DOCUMENT TEXT
Importantly, the models we proposed in cases where mutation pairs are located at binding motifs of interacting TFs are not the only possibilities. One alternative scenario is that nearby factors facilitate chromatin looping, instead of the specific TF binding sites we propose here. This would instead suggest that the disease mutation pairs cause similar defects in transactivation but not chromatin contacts. Hi-C data from mutant cell lines would be required to discern if the mutations have a disruptive effect on chromatin interactions. RNA-seq or qPCR of nearby target genes would serve to confirm aberrant transcriptional regulation, whilst ChIP-seq data would confirm aberrant factor binding to motifs that may be disrupted by the mutations.
Our current analyses are primarily limited by the available number of high-quality coding and non-coding mutations for which we have direct clinical or functional evidence for their association with specific human disorders. As sequencing continues to become cheaper, additional disease mutations can be incorporated into our analysis framework and should help to generate new insights into the transcription regulatory network architecture. A more comprehensive protein-protein, protein-DNA and DNA-DNA interaction network would also increase the coverage and depth of our study.
Intriguingly, we have observed that many non-interacting TF pairs that cause the same disease are linked in another way: one TF binds the enhancer or promoter of the other. We have attempted to perform a systematic analysis to explore whether missense mutations in TFs and non-coding mutations at their binding sites tend to cause the same disease. Unfortunately, there are currently insufficient mutation data to draw any statistically meaningful conclusions. However, with the rapidly increasing number of disease mutations and chromatin interaction maps being reported, we plan to perform these analyses in the near future.

WHAT YOU HAVE TO DO
Please return the stretch of the passage on disease mutations in transcription factors from "Importantly, the models" to "by the mutations.", copied word for word.

EXERCISE DATA
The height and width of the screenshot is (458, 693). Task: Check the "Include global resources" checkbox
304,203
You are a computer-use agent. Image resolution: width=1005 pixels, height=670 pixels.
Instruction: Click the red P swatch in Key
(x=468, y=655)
...
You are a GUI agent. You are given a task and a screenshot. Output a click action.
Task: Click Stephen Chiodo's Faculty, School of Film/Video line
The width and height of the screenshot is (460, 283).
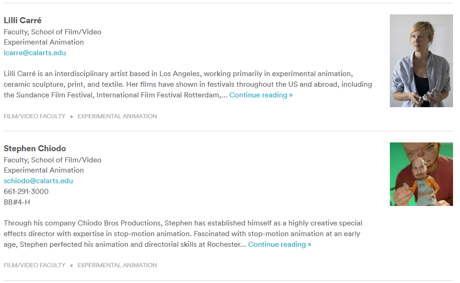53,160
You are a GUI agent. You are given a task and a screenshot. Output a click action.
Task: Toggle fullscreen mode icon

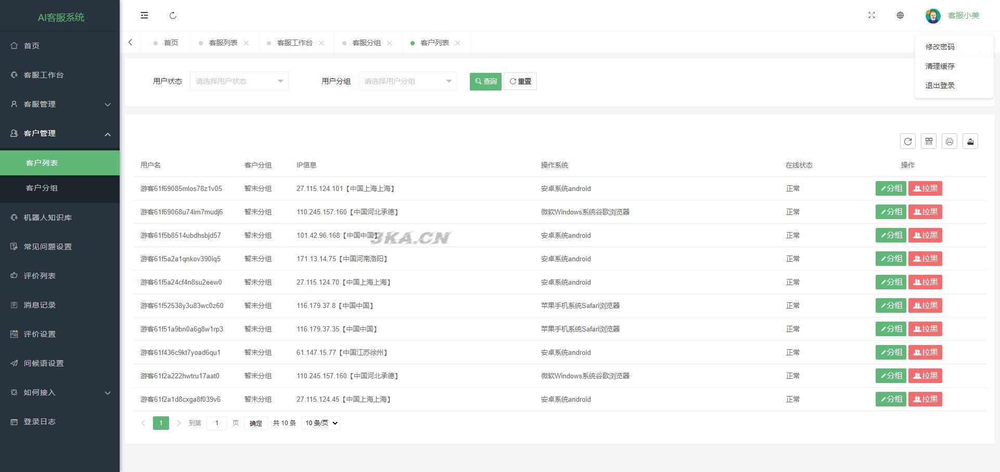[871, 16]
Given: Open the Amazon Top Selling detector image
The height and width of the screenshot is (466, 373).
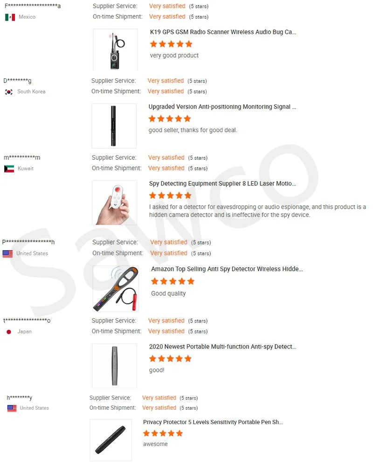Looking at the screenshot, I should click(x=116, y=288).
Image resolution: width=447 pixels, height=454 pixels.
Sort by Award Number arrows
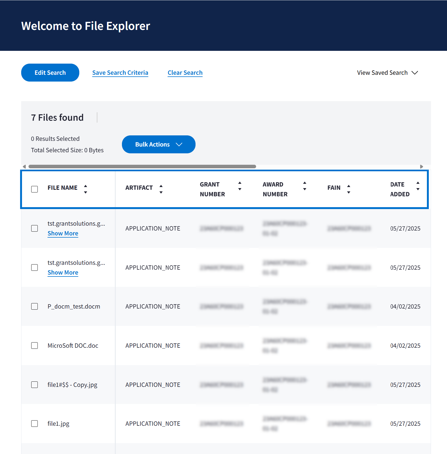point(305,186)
...
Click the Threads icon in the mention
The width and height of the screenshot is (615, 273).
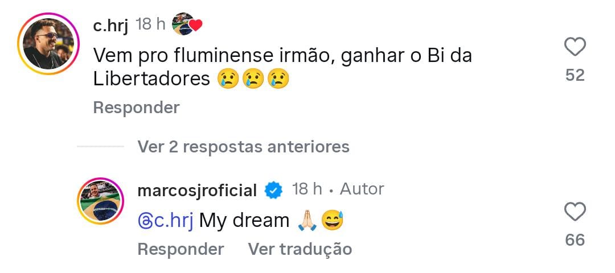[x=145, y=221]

WRITTEN ANSWER
Importantly, the models we proposed in cases where mutation pairs are located at binding motifs of interacting TFs are not the only possibilities. One alternative scenario is that nearby factors facilitate chromatin looping, instead of the specific TF binding sites we propose here. This would instead suggest that the disease mutation pairs cause similar defects in transactivation but not chromatin contacts. Hi-C data from mutant cell lines would be required to discern if the mutations have a disruptive effect on chromatin interactions. RNA-seq or qPCR of nearby target genes would serve to confirm aberrant transcriptional regulation, whilst ChIP-seq data would confirm aberrant factor binding to motifs that may be disrupted by the mutations.